3 November 1911
My best client, White Star Line, dropped a bombshell on me today. I had been working tirelessly on the lifeboat configuration for their new liner which is due to launch in April from Southampton.
I was hoping that they would order 64 which is the number which the ship is capable of carrying, but they indicated that they would only order 48.
Now I receive a letter saying that they are to carry just 20: 2 wooden emergency cutters, 14 standard wooden lifeboats and 4 canvas lifeboats. They have lost their collective minds!
Unfortunately this is a typical reaction to a loophole in the regulations which allows ships to carry this reduced amount as the number of lifeboats required is based on tonnage and not on passenger capacity.
What possible reason could they give for this insanity you might ask?
They are skimping on lifeboats for the Titanic because:
- There is a generally held belief that the Titanic is “unsinkable” and that the lifeboats will never be used.
- Lifeboats take up precious real estate on deck, obscure the view and generally get in the way.
- Lifeboats don’t look good aesthetically!
- Lifeboats cost money to buy and to maintain. They impact the profitability of White Star Line.

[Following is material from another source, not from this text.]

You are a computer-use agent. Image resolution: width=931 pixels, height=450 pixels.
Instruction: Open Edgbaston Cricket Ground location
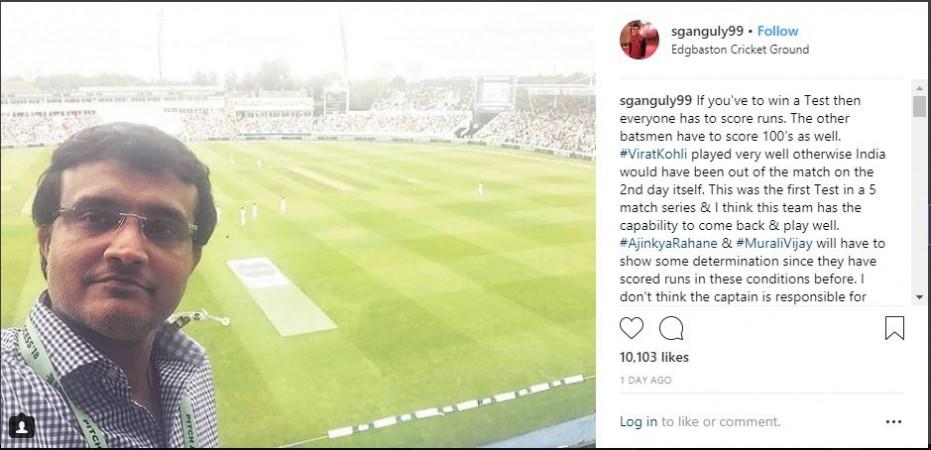[740, 50]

- Lifejackets are a much cheaper alternative (although it is well known that a person could survive at best for 15 minutes in the Atlantic).

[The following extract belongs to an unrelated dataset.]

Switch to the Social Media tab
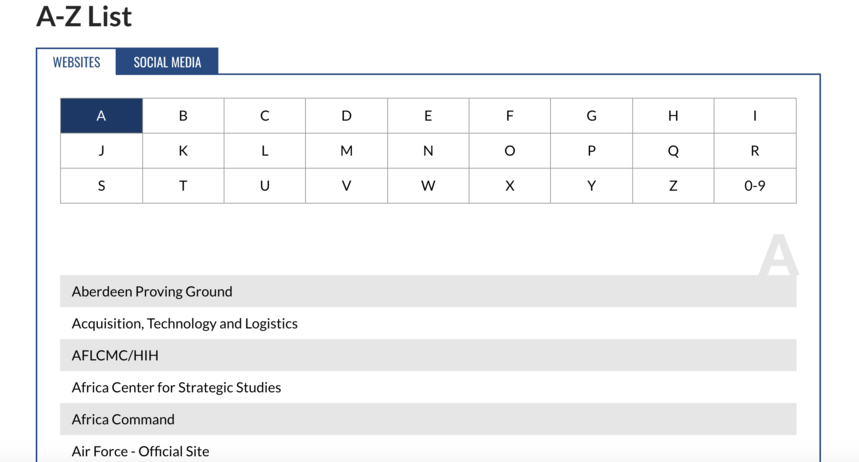 167,62
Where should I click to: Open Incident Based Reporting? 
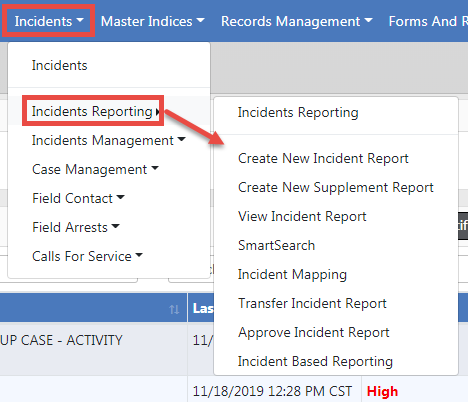pyautogui.click(x=315, y=361)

- Even if the Titanic suffered some calamity it is expected that she would stay afloat long enough for help to arrive since she will be on a well-travelled sea route.

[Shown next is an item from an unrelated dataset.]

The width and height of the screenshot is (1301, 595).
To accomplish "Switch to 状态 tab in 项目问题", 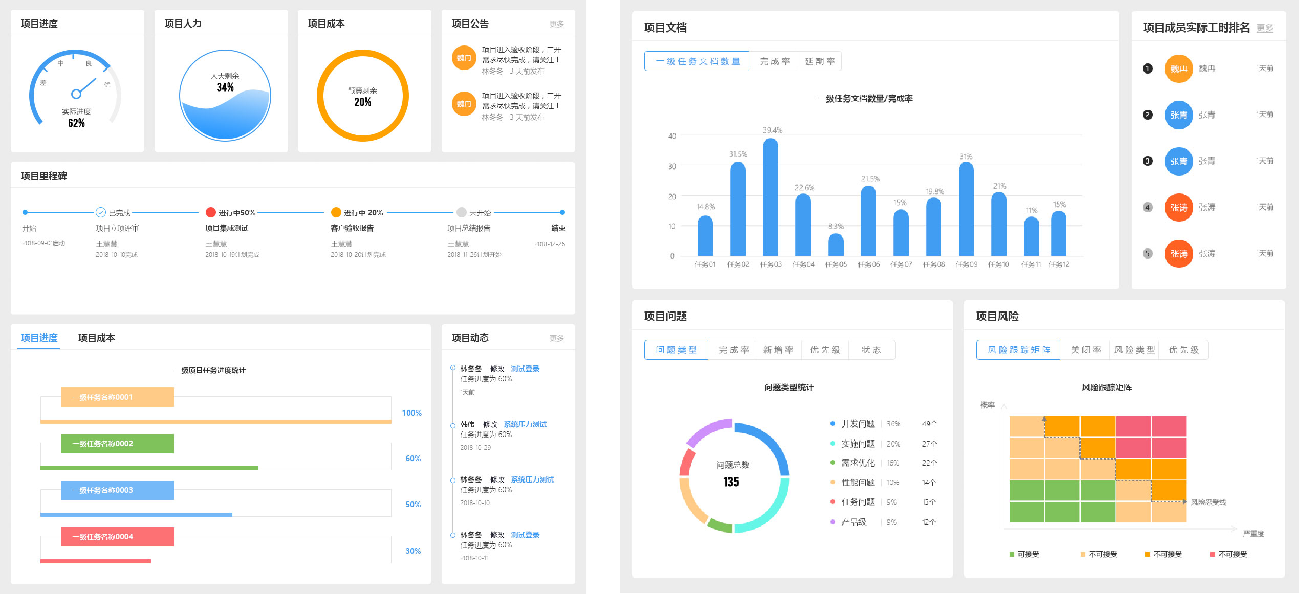I will 871,350.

- There is not enough crew to launch more than 16 boats anyway.
- This is the standard approach; other large ships are doing the same thing.
Diary of a tail risk manager
30 November 2016
Central banks have conspired to ensure investors have been firmly corralled into the equity and bond markets. Complacency is high, almost as high as valuations.
For example, pension funds, who are generally underfunded, are taking inordinate risk in an attempt to get back to break-even.
My job is to persuade investors that in an unlikely event of the markets suffering a Black Swan event, some protection would come in handy.
Unfortunately I get given the same litany of excuses:
- There is a generally held belief that central banks have our back as investors and will not let the ship go down whilst on their watch.
- Tail risk protection causes inordinate explanations at Board and Investment Committee level wasting precious time which could be spent on other more productive activity.
- Tail risk protection costs in performance every year.
- We are diversified which should be enough in a stormy environment.
- Having negative carry funds in a portfolio doesn’t look good aesthetically.
- There will be time and warning enough to sell down our positions.
- Bonds will come to our rescue.
- This is the standard approach; other pension funds/asset managers etc. are doing the same thing.
Diary of a lifeboat salesman
15 April 1912
The unthinkable has happened!!!
There were not enough lifeboats as I predicted. Those that were launched only carried about half of their capacity because most people thought there would be enough time for another boat to arrive or that maybe it was a drill!
The ship was overwhelmed much faster than anyone thought possible.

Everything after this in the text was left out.